Texte extrait:

══════════════════════════════

TRADUCTION
DANS L'AFFAIRE DE LA LOI SUR L'ASSURANCE-EMPLOI
- et -
d'une demande de prestations présentée par
PAUL H. LAVOIE
- et -
d'un appel interjeté devant le juge-arbitre par le prestataire
à l'encontre d'une décision du conseil arbitral rendue à
Fredericton (Nouveau-Brunswick) le 26 mai 1998.
DÉCISION
LE JUGE–ARBITRE J.A. FORGET
La Commission interjette appel à l'encontre de la décision rendue à l'unanimité par le conseil arbitral qui a conclu que la somme reçue par le prestataire selon le règlement négocié avec son ancien employeur ne donnait pas lieu à une répartition en vertu des articles 57 et 58 du Règlement.
M. Lavoie a présenté une demande de prestations le 7 octobre 1994. Il a travaillé à titre d'agent du développement économique pour la ville de Fredericton du 21 juillet 1993 au 5 octobre 1994, date à laquelle il a été congédié. Il a mentionné qu'il contestait son congédiement. La Commission a établi la demande de prestations à compter du 9 octobre.
Le 26 septembre 1997, la Cour du Banc de la Reine du Nouveau-Brunswick a rendu une ordonnance sur consentement par laquelle la ville de Fredericton devait verser à M. Lavoie une somme de 50 000 $ à titre de dommages-intérêts exemplaires en raison d'une rupture de contrat et des intérêts, frais et déboursements qu'il a assumés. L'accord faisait aussi mention que la somme n'était qu'une indemnité de perte d'emploi ou de revenu au sens de la Loi de l'impôt sur le revenu.
A priori, aucun renseignement n'avait été fourni quant aux frais et intérêts occasionnés par le règlement et la Commission a réparti le montant versé à l'automne en vertu des articles 57 et 58 du Règlement. Toutefois, le prestataire a par la suite informé la Commission qu'il a subi des frais de justice pour un montant total de 15 840, 15 $ et que ce montant a été déduit de la somme forfaitaire, et il ne restait donc qu'un solde de 34 159, 86 $ à répartir. On a déterminé que ce montant constituait une rémunération en vertu du paragraphe 57(2) du Règlement, et on a réparti ce montant en vertu du paragraphe 58(9) du Règlement du 9 octobre 1994 au 3 juin 1995. La décision a donné lieu à un trop-payé de 11 201 $.

══════════════════════════════

Données de l'exercice:
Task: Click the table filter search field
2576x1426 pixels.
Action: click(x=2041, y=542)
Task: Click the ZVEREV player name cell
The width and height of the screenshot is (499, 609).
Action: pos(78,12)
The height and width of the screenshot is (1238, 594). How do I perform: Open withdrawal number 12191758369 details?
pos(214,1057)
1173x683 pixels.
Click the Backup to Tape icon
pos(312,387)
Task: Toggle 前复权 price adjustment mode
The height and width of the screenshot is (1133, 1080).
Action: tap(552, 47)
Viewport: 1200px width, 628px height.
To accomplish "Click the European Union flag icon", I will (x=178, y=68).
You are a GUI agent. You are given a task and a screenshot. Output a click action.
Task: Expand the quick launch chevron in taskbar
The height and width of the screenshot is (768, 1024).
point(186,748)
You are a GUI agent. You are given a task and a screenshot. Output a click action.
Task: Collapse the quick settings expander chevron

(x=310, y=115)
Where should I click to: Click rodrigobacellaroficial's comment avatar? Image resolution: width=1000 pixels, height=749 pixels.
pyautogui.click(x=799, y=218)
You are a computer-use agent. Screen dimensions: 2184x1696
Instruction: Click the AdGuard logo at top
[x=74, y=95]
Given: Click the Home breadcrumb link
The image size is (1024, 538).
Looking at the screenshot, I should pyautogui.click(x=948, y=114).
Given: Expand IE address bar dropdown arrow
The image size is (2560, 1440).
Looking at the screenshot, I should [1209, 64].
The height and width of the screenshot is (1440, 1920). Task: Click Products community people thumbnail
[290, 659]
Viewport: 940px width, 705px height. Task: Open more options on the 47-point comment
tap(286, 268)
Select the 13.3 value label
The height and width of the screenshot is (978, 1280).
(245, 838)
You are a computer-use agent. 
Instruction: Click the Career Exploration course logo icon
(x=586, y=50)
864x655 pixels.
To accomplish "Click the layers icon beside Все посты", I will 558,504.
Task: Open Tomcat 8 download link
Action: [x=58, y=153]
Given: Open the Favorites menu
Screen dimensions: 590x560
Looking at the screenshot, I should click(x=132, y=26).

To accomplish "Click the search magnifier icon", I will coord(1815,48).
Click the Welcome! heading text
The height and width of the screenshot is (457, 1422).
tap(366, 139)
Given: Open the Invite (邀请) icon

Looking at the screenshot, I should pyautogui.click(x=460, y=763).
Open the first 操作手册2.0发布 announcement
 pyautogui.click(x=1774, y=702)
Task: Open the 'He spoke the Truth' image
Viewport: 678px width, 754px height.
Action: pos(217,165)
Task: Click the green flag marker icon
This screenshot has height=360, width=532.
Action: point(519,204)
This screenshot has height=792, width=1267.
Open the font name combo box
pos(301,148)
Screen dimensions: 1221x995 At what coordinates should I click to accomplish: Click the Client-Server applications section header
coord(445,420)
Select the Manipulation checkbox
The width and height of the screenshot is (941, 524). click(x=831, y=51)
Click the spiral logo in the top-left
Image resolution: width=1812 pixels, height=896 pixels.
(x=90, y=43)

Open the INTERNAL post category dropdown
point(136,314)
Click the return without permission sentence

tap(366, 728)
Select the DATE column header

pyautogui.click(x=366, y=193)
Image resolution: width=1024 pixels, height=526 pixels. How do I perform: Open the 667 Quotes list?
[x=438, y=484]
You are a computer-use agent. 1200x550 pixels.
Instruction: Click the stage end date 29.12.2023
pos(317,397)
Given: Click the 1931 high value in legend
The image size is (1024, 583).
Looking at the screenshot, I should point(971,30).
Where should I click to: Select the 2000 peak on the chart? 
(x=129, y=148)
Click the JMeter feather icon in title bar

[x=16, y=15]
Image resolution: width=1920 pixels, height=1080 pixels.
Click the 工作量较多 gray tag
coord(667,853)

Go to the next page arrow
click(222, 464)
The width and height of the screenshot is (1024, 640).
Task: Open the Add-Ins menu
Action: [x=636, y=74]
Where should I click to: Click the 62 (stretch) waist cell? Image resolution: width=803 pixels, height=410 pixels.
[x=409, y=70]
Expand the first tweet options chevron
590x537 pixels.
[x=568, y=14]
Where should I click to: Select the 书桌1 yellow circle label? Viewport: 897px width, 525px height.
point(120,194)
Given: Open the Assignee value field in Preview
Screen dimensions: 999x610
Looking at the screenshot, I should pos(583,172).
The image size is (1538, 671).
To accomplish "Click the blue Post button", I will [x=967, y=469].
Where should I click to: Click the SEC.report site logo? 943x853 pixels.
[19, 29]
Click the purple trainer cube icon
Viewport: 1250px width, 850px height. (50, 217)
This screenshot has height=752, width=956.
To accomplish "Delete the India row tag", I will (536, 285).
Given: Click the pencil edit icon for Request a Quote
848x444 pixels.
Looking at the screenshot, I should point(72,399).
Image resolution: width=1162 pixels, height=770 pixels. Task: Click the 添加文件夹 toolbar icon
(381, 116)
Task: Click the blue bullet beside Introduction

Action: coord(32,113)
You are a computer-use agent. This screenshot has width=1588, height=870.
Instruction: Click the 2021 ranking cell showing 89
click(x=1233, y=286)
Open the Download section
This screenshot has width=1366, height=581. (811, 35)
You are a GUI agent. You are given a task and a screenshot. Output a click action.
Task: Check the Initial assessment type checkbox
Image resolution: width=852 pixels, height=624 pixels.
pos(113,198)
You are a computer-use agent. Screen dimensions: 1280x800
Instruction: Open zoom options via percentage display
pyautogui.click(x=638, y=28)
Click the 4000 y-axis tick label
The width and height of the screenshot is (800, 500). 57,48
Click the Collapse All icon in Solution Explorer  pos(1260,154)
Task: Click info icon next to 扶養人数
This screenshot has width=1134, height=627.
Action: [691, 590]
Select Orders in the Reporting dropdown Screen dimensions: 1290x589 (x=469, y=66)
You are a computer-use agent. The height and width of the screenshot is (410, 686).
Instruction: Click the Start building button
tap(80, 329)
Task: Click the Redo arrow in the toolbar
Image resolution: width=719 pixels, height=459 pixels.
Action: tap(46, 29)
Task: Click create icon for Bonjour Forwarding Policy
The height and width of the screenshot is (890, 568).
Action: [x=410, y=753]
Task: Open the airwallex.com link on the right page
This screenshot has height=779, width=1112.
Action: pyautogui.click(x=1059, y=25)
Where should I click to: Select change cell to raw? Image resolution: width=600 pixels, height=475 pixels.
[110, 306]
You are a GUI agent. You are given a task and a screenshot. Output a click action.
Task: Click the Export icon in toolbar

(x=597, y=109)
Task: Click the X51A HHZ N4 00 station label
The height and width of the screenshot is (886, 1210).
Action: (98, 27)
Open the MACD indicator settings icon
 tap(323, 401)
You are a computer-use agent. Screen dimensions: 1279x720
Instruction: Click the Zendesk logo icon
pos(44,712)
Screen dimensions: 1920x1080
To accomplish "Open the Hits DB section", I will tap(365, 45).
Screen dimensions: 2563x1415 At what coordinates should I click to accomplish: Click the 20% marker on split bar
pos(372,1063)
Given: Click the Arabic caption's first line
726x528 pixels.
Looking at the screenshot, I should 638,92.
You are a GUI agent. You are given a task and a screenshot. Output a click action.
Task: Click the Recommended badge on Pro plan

══════════════════════════════

Votre travail:
a. Pouvez-vous réécrire les enregistrements, de la ligne contenant « Task: Click the X51A HHZ N4 00 station label » jusqu'à celle contenant « pos(44,712) », en substituant « Click » par « Select » et sans rien modifier d'autre ? Ne donnez que ces lignes.
b. Pouvez-vous poursuivre la décision arbitrale sur l'appel concernant les prestations de M. Lavoie à partir de son dernier passage ?

Réponses:
a.
Task: Select the X51A HHZ N4 00 station label
The height and width of the screenshot is (886, 1210).
Action: (98, 27)
Open the MACD indicator settings icon
 tap(323, 401)
You are a computer-use agent. Screen dimensions: 1279x720
Instruction: Select the Zendesk logo icon
pos(44,712)

b.
Le prestataire était en désaccord avec la décision rendue quant à la répartition. Il a mentionné qu'il était disposé à accepter un règlement selon la suggestion du juge Guy Richard afin d'éviter du stress et des ennuis supplémentaires et pour s'assurer que la couverture des événements par la presse n'exerce pas une répercussion nuisible sur son présent employeur. Il a précisé que si le juge Richard et son avocat ne l'avaient pas rassuré à propos de la gratification pour dommages-intérêts exemplaires et que, par conséquent, elle ne fait pas l'objet de la clause de remboursement selon la Loi de l'impôt sur le revenu, il n'aurait pas accepté de régler à l'amiable. Il a inclus dans sa lettre d'appel une liste des difficultés rencontrées et des frais occasionnés par sa cessation d'emploi.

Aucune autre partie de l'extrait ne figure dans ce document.